• **Task input**:
Start of Block

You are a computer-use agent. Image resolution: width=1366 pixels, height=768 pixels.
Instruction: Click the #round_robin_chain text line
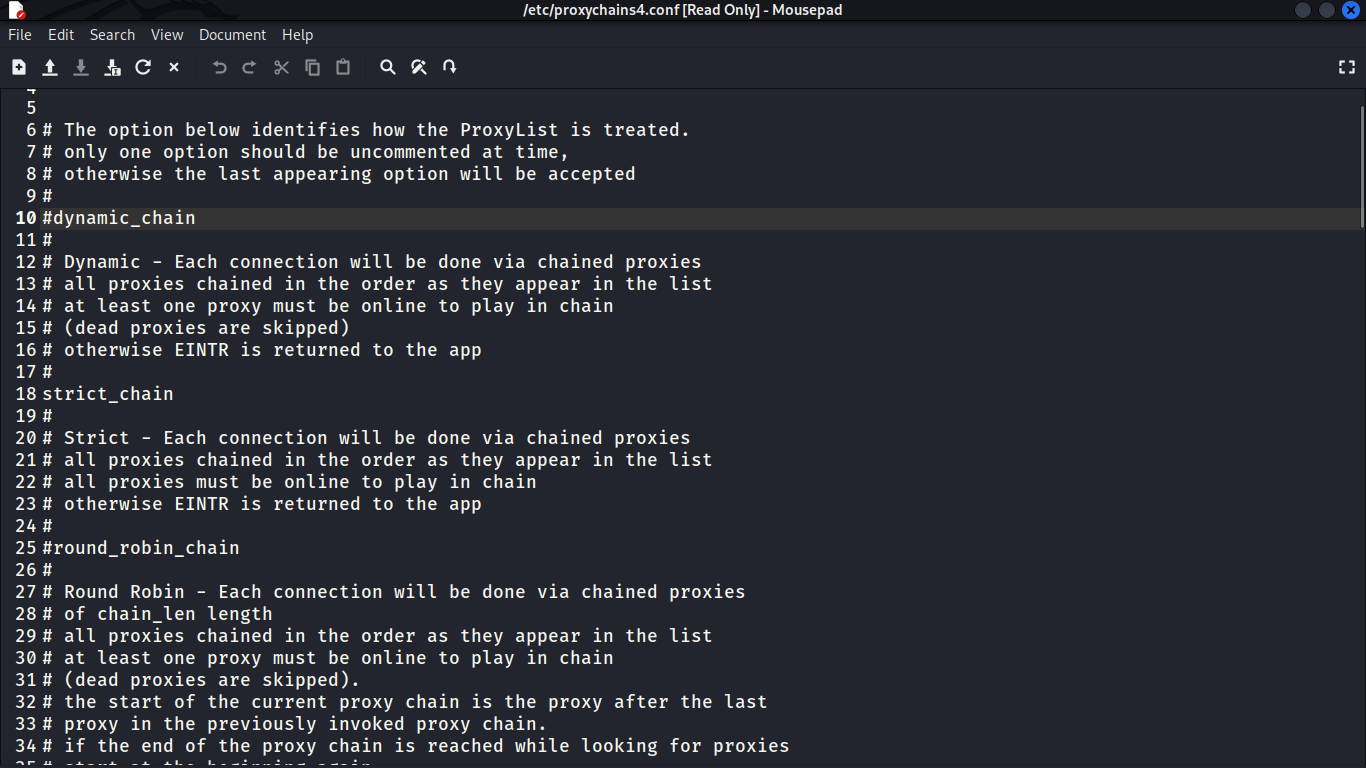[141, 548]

End of Block
Start of Block

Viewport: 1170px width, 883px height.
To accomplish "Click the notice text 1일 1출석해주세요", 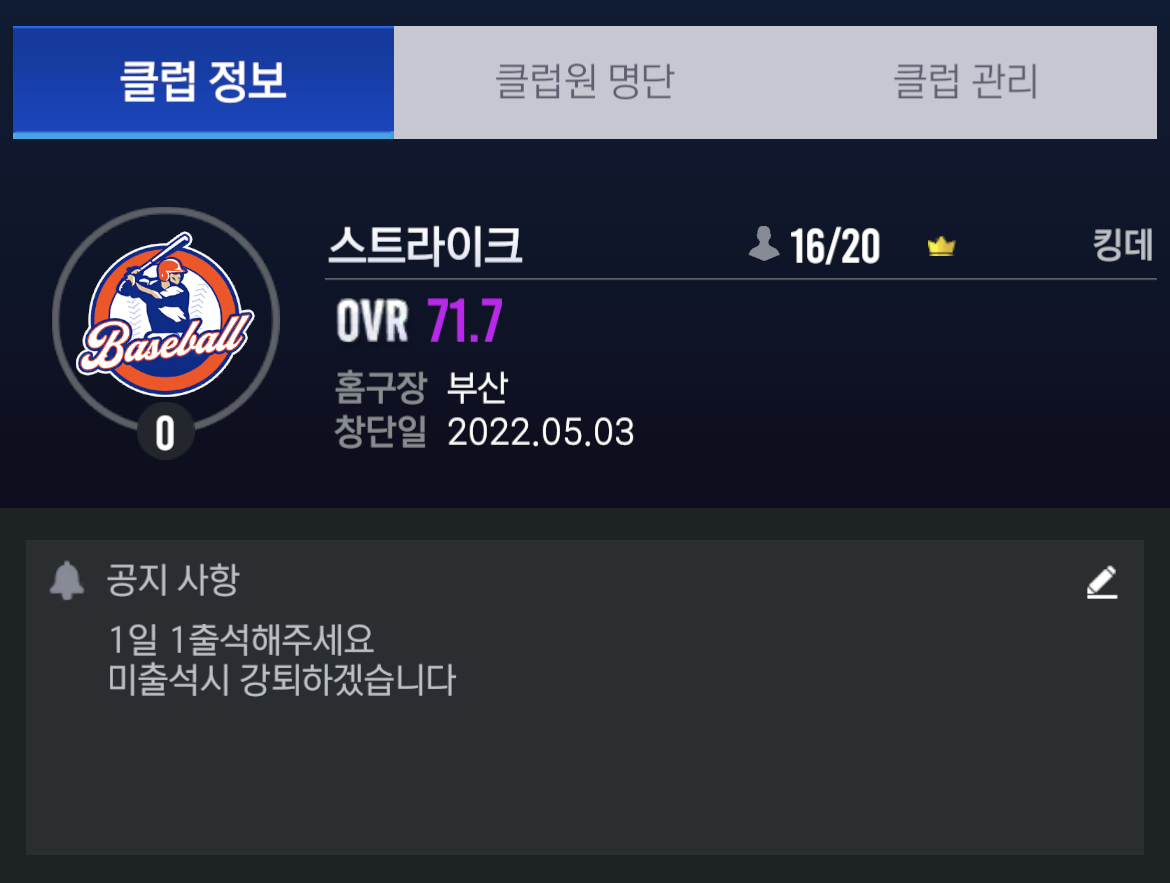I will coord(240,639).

End of Block

Pull out the lines above in which the word "width" appears.

• **Task answer**:
You are a computer-use agent. Image resolution: width=1366 pixels, height=768 pixels.
Viewport: 1170px width, 883px height.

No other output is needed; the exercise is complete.